##### TEXT SHOWN #####

The FDA in the US approved CABENUVA as the first once-monthly, long-acting injectable (LAI) for the treatment of HIV-1 infection in adults. CABENUVA consists of rilpivirine (Janssen) and cabotegravir (ViiV Healthcare Ltd.), for treating HIV-1 infection in adults.

Before proceeding with the news (and dampening the good news), here’s an FYI: As quoted by NBC News, ViiV Healthcare Ltd. stated that the shot combo would cost $5,940 for an initial, higher dose and $3,960 per month afterward.

According to the FDA, the safety and efficacy of CABENUVA were established through two randomized, open-label, controlled clinical trials in 1,182 HIV-infected adults who were virologically suppressed (HIV-1 RNA less than 50 copies/milliliter) before initiation of treatment with CABENUVA. The patients in both trials continued to show virologic suppression at the conclusion of each study, and no clinically relevant change from baseline in CD4+ cell counts was observed (https://www.fda.gov/news-events/press-announcements/fda-approves-first-extended-release-injectable-drug-regimen-adults-living-hiv).

In first trial, the ATLAS study, CABENUVA was said to have met the primary endpoint for noninferiority (or the proportion of participants with plasma HIV-1 RNA ≥50 copies per milliliter [c/mL] at Week 48), with a comparable number of patients receiving either CABENUVA or their daily current antiretroviral regimen (CAR) having an HIV-1 RNA level ≥50 c/mL. Two percent of patients receiving the long-acting injectable and 1% of patients receiving CAR had an HIV-1 RNA level ≥50 c/mL at Week 48 (Treatment difference 0.7%; 95% CI: -1.2%, 2.5%).

##### PROVIDED RECORDS #####

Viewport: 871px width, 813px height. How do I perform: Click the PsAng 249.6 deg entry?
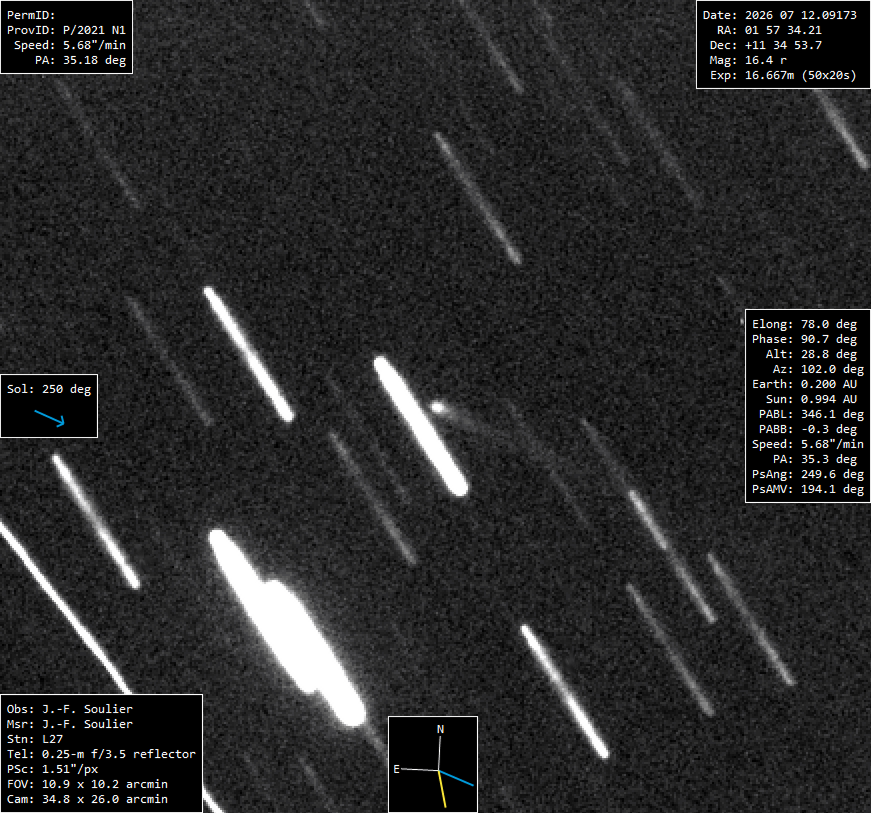click(807, 474)
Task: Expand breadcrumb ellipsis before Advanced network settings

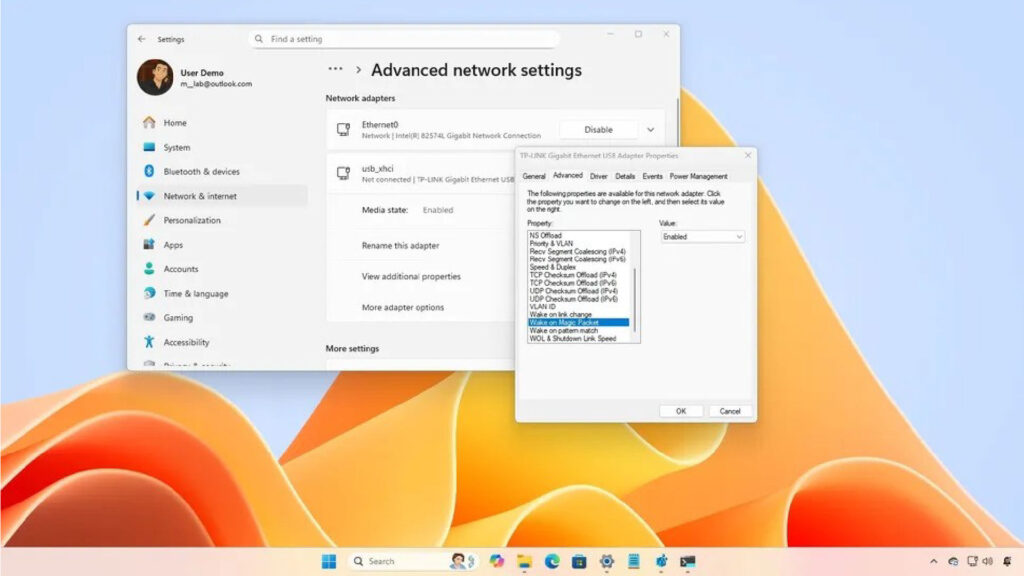Action: coord(336,70)
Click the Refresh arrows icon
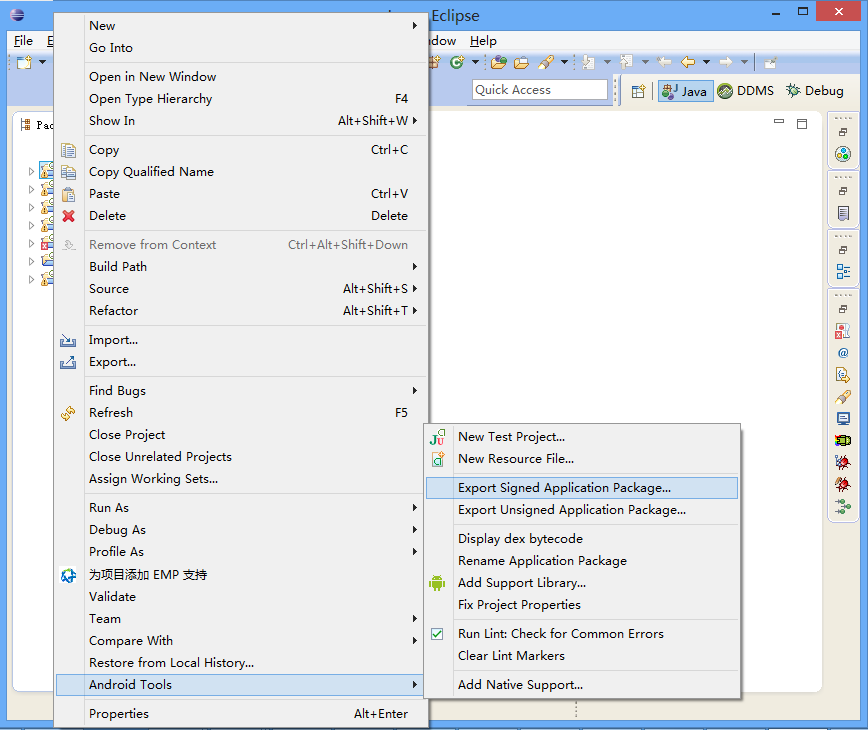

#####

> ABOUT THIS EXERCISE
Continue the text about the FDA approval of CABENUVA, starting right after its last sentence.

> EXPECTED OUTPUT
In second trial, the FLAIR study, a comparable number of patients receiving either CABENUVA or daily oral dolutegravir/abacavir/lamivudine therapy had an HIV-1 RNA count ≥50 c/mL, meeting noninferiority criteria. Two percent of patients in both treatment arms had an HIV-1 RNA count ≥50 c/mL at Week 48 (Treatment difference -0.4%; 95% CI: -2.8%, 2.1%).

Rilpivirine and cabotegravir are able to act as a complete regimen for people with HIV, allowing it to replace the antiretroviral regimen for those who are virologically suppressed with HIV-1 RNA at less than 50 copies per milliliter [c/mL], have no history of treatment failure, and are not known or suspected to have any resistance to either cabotegravir or rilpivirine.

To administer the therapy, a provider would conduct a once-monthly administration that would consist of two individual intramuscular injections in the buttocks.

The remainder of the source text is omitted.